> _Stored data_
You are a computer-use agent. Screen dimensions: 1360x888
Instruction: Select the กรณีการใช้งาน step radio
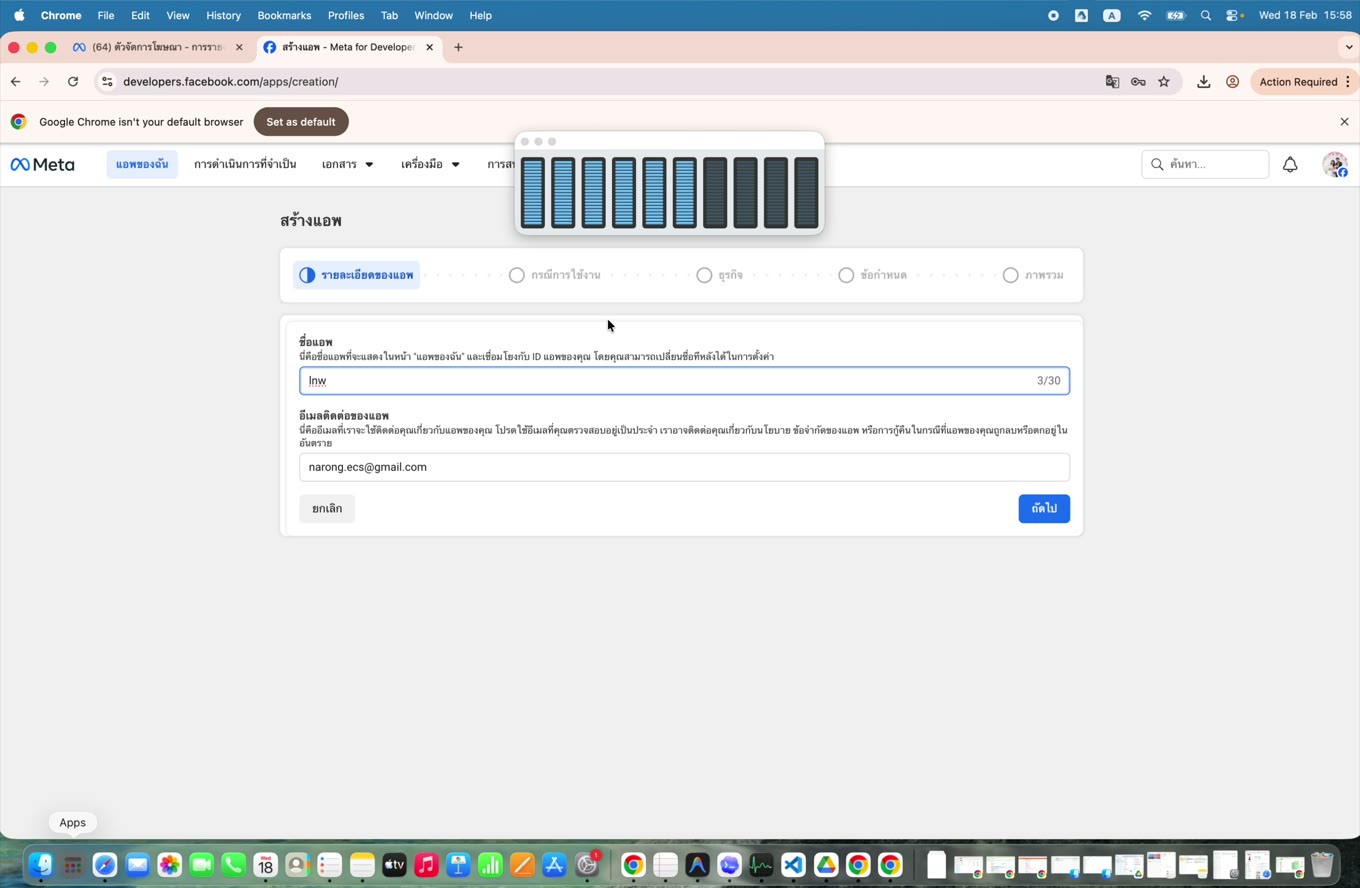[x=516, y=275]
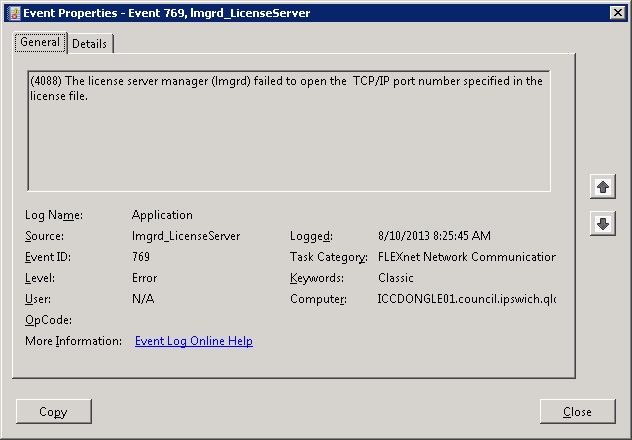This screenshot has height=440, width=632.
Task: Click the Computer name ICCDONGLE01 value
Action: click(466, 299)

> _Short problem_
Rewrite the records, swapping "radio" for "option" and leaving everything else unchanged. Omit the pictures from your answer.

> _Exercise answer_
You are a computer-use agent. Screen dimensions: 1360x888
Instruction: Select the กรณีการใช้งาน step option
[x=516, y=275]
This screenshot has height=440, width=632.
Task: Click the Computer name ICCDONGLE01 value
Action: click(466, 299)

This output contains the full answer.